Dataset excerpt:
▬▬▬▬▬▬▬▬▬▬

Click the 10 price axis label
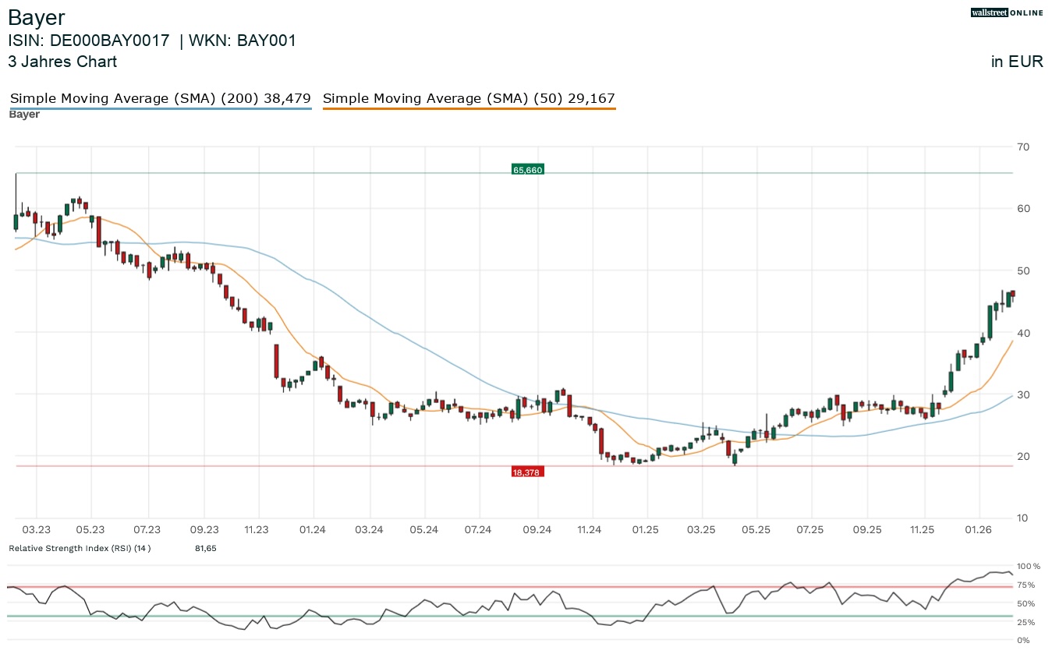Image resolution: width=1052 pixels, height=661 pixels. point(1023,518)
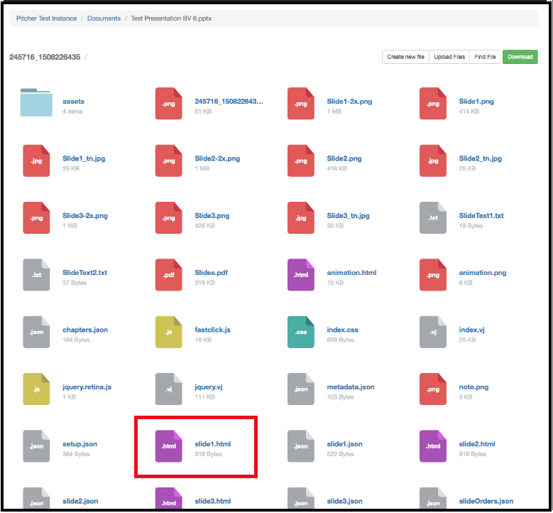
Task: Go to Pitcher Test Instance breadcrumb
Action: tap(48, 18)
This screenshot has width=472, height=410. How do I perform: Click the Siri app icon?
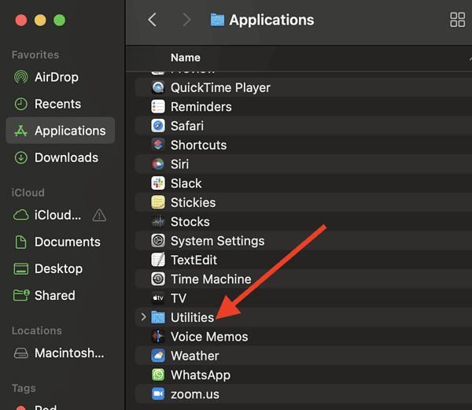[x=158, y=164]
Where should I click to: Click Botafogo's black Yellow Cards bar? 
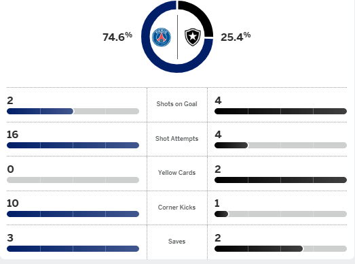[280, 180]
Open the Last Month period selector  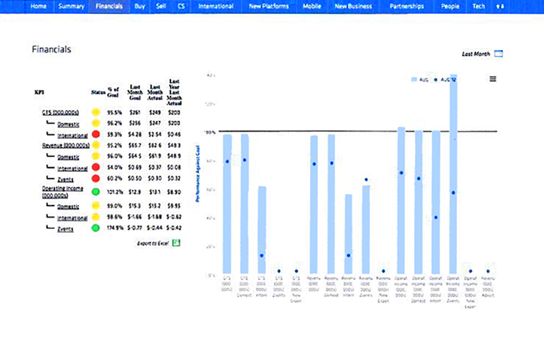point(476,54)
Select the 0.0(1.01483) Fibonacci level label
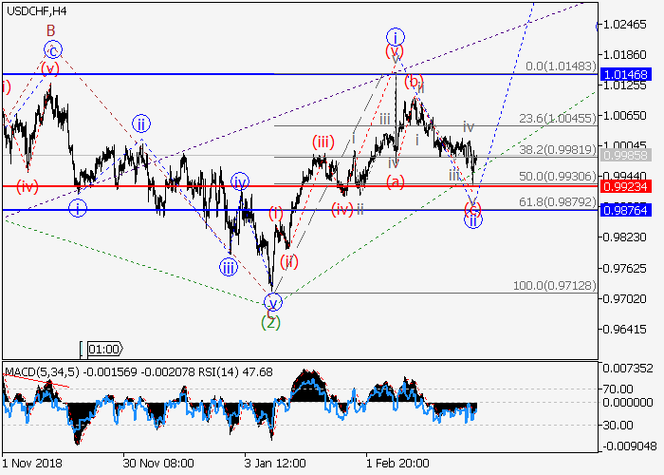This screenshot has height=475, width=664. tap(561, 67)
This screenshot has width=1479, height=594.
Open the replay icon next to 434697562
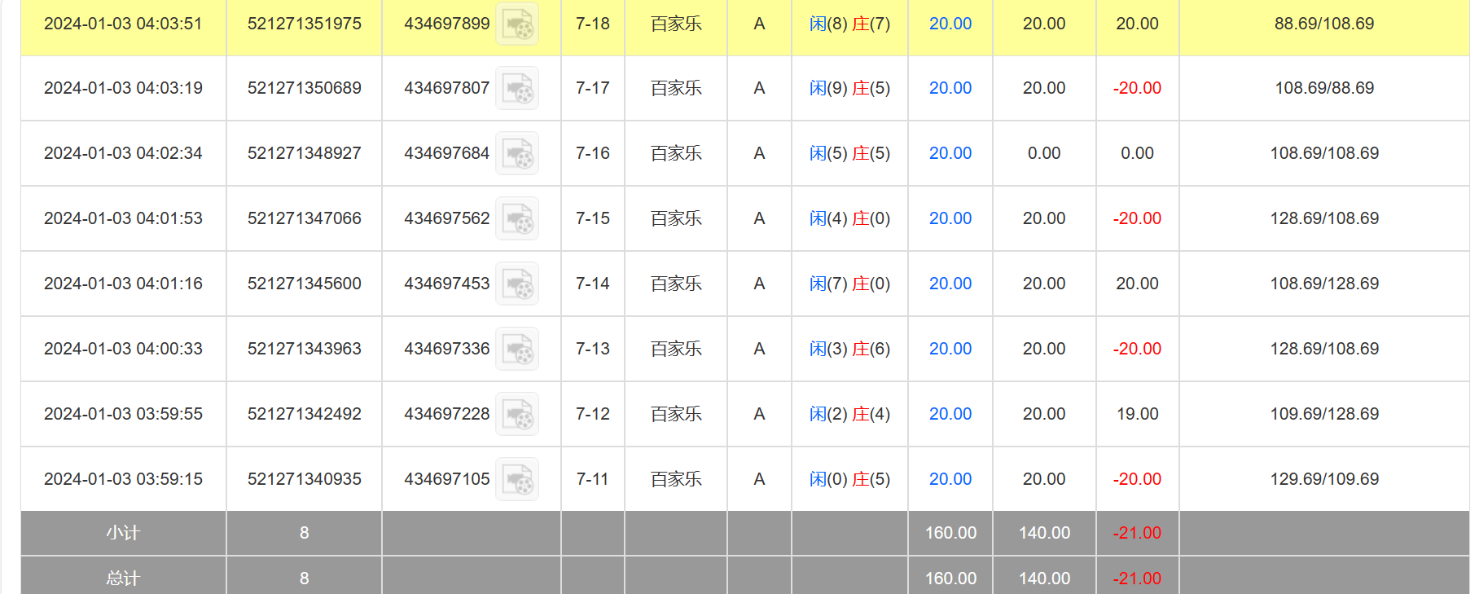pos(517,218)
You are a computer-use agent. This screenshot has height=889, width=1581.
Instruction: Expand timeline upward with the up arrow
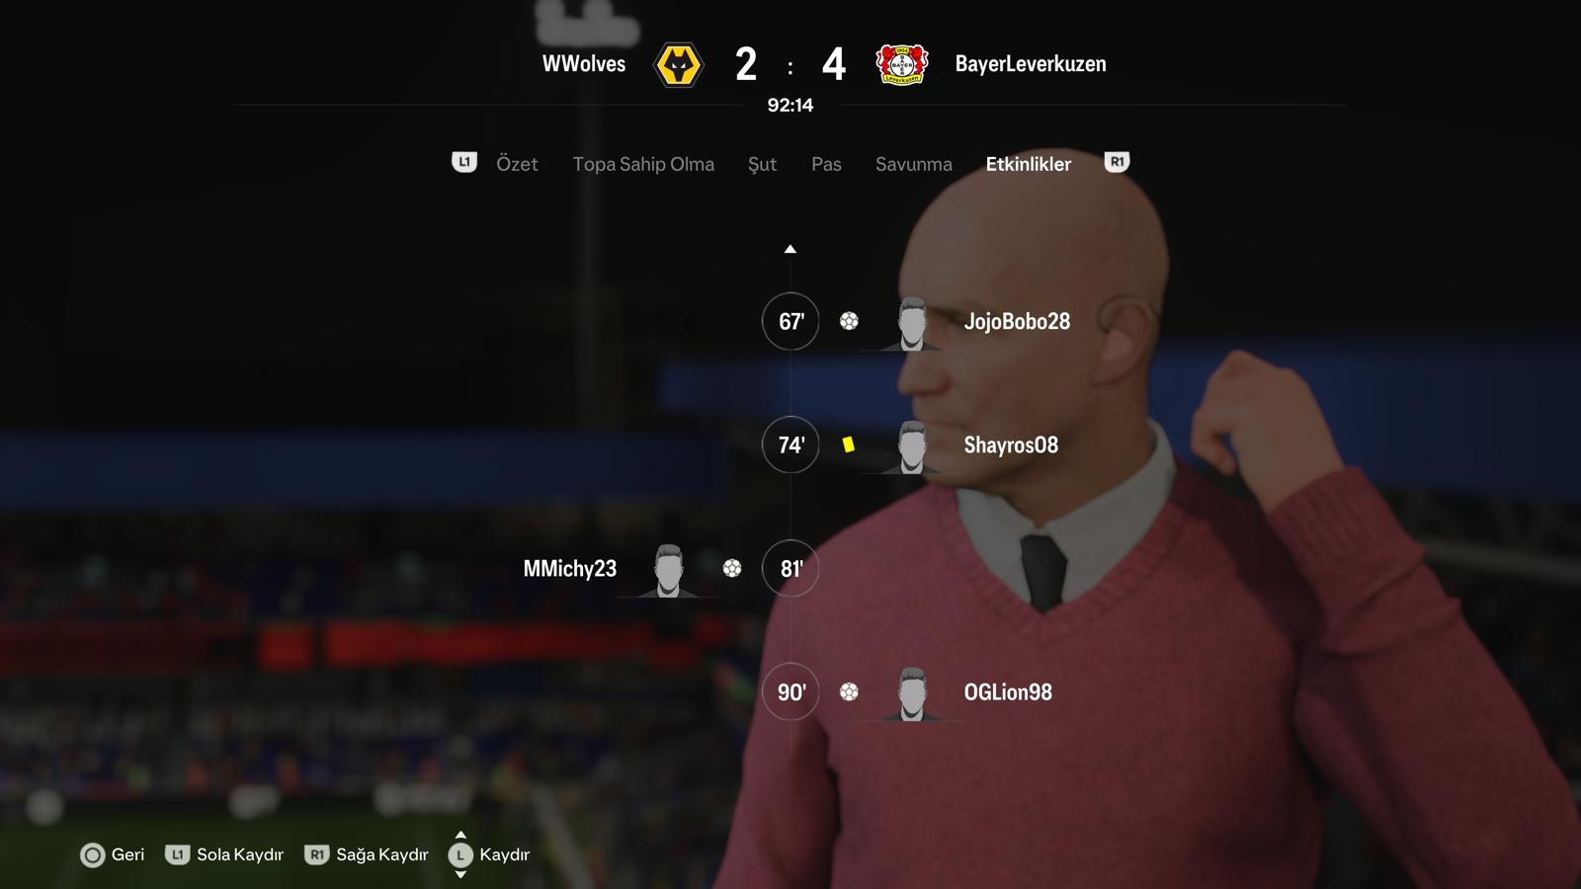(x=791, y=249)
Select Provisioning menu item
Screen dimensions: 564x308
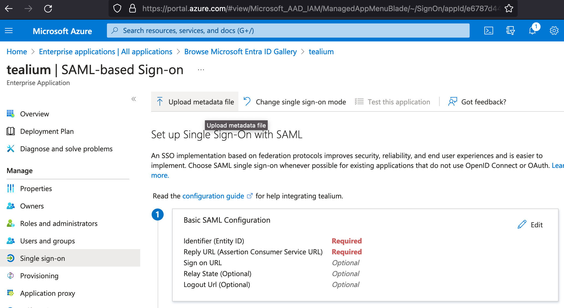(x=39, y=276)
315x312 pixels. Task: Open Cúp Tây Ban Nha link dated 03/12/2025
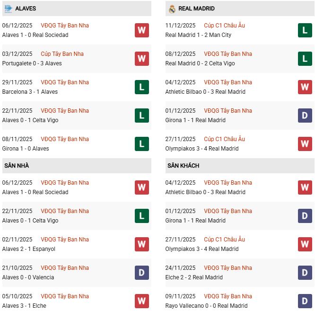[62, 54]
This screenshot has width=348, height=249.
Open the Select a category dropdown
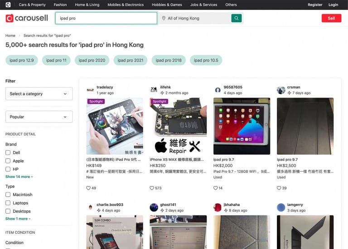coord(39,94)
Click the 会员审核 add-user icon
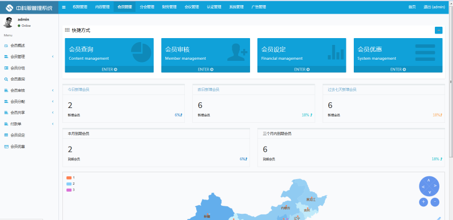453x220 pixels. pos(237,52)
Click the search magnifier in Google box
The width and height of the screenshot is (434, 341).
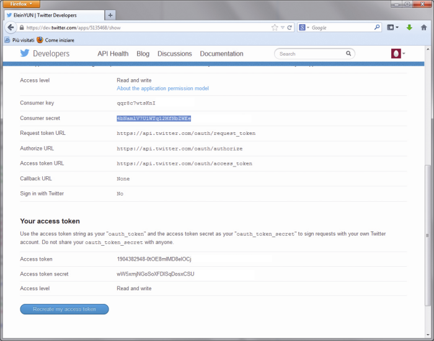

▬▬▬▬▬▬▬▬▬▬

Problem statement: Report every line in the dataset excerpt above that contains the word "Task", copying each one in full.

Full answer:
Task: Go to Pitcher Test Instance breadcrumb
315x312 pixels. Task: Open Cúp Tây Ban Nha link dated 03/12/2025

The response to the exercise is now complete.